Il ministero dello Sviluppo Economico rivela a sua volta che “il sistema nazionale è alimentato prevalentemente con gas prodotto in paesi stranieri, importato per mezzo di gasdotti internazionali o trasportato via mare in forma liquefatta come GNL e importato tramite terminali di rigassificazione”. I dati forniti dalla Direzione generale per la sicurezza dell’approvvigionamento e per le infrastrutture energetiche, mostrano come l’anno scorso l’Italia abbia importato oltre 69 miliardi di metri cubi di gas, di cui il 39,5% direttamente dalla Russia, il 28 dall’Algeria, il 9,7 dal Qatar, il 6,7 dalla Libia e il 4,6 transitato da Austria e Svizzera, ma comunque importato dalla Russia.
L’evidente dipendenza dell’Italia dal gas russo, che da solo copre oltre il 45% delle importazioni, rappresenta un problema strategico per il nostro Paese che cerca di rendersi sempre meno dipendente da un unico fornitore. L’obiettivo del governo italiano resta, infatti, quello di diversificare le fonti energetiche e limitare la dipendenza dal gas russo e algerino.
Negli ultimi giorni, è divenuto definitivo l’accordo tra i governi di Israele, Cipro, Grecia e Italia sul progetto di un gasdotto sottomarino che colleghi lo Stato ebraico all’Europa. Non è chiaro, però, come possano essere affrontate le sfide finanziarie e ingegneristiche che gli oltre 2mila chilometri di tubazioni sottomarine ed i 6miliardi di dollari richiedono.
Brindisi, pertanto risulterà essere, il principale innesto, alla rete nazionale del gas, di ben tre gasdotti provenienti dal bacino del mediterraneo: il gasdotto “Tap”, che sbarcherà a Melendugno; il gasdotto “Eagle LNG”, con approdo a Lendinuso; e quello relativo all’accordo italo-greco-cipriota-israeliano, con approdo a Otranto, “IGI Poseidon”. Tutti si ricongiungeranno alla Rete Adriatica Snam a poche centinaia di metri dalla periferia di Brindisi: in contrada Matagiola, sulla strada che dal rione Sant’Elia porta a San Donaci, a tre chilometri dalla città.

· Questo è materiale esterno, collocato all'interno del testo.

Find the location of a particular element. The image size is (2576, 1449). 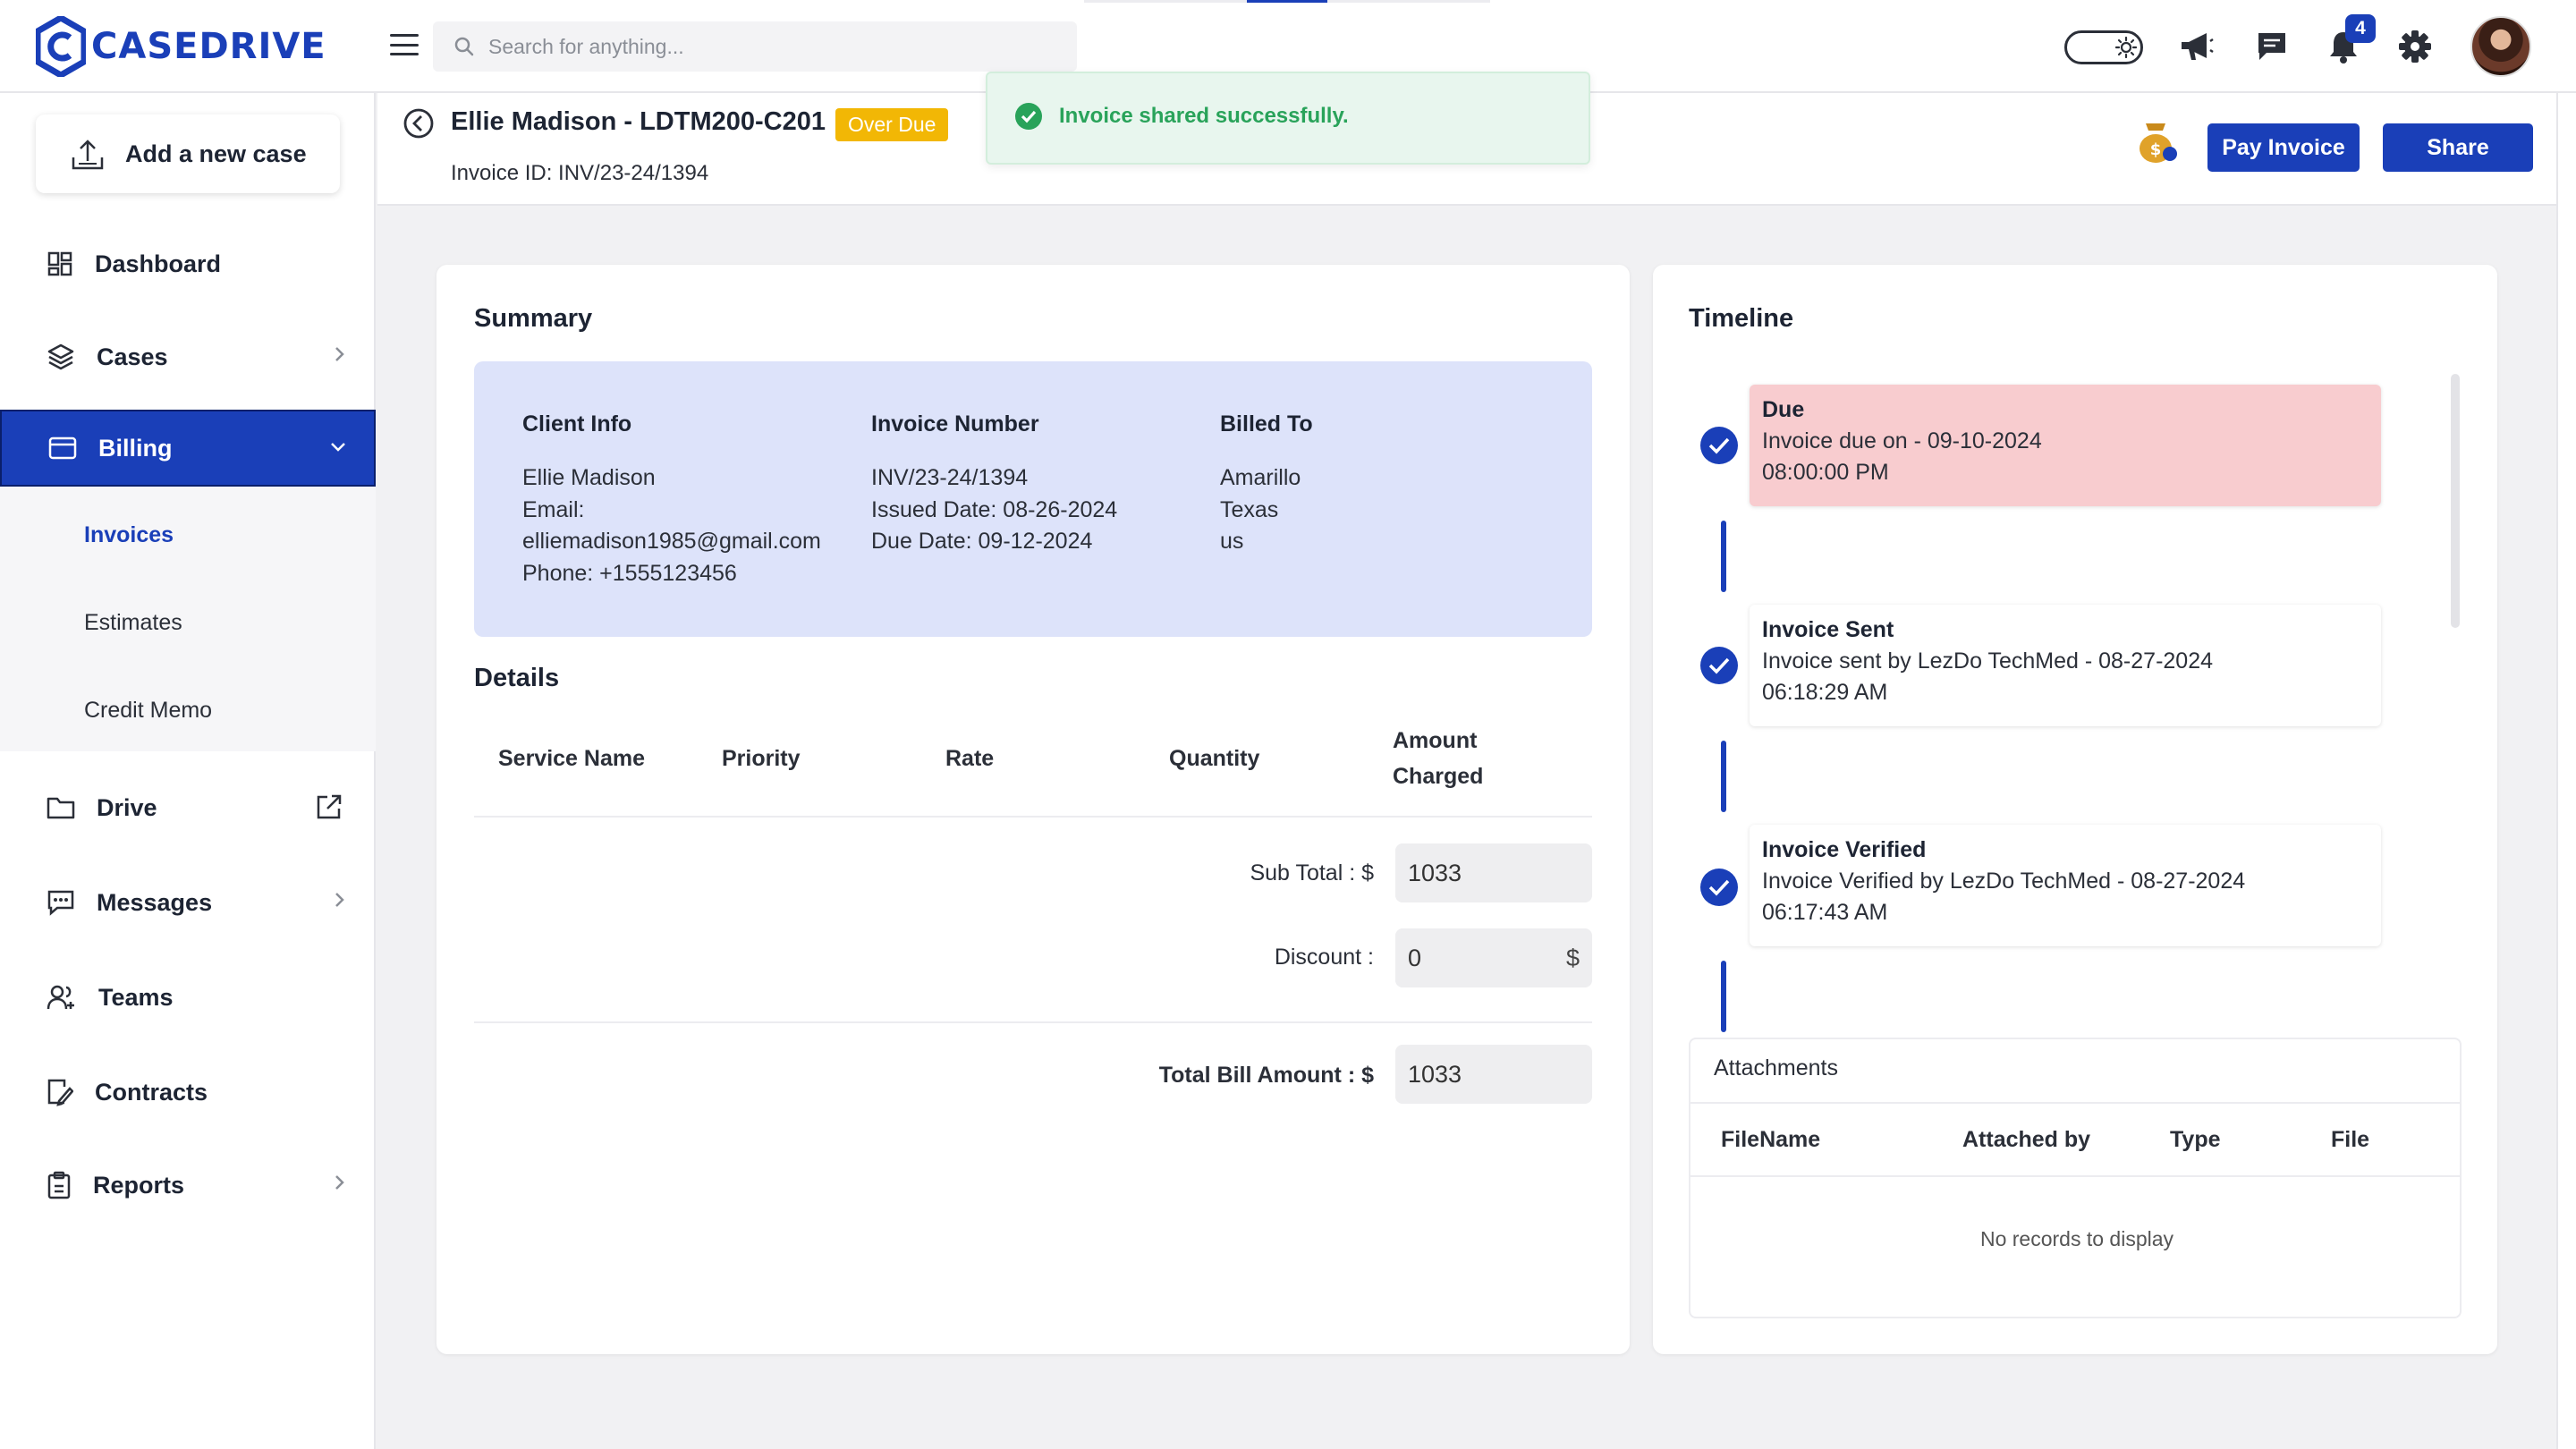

Riaprire un dibattito sugli obiettivi sostenibili ed ecocompatibili dell’economia brindisina, non rappresenta mai un puro esercizio filosofico, bensì una visione, forse non pienamente obiettiva, delle dinamiche e delle ragioni che, ancora una volta, non vedono protagonisti gli amministratori, gli industriali e le categorie del mondo del lavoro. Ancora una volta, da Brindisi passa la storia della rinascita economica ed, ancora una volta, la città si presenta impreparata a cogliere i vantaggi che, una mega struttura, è in grado di comportare.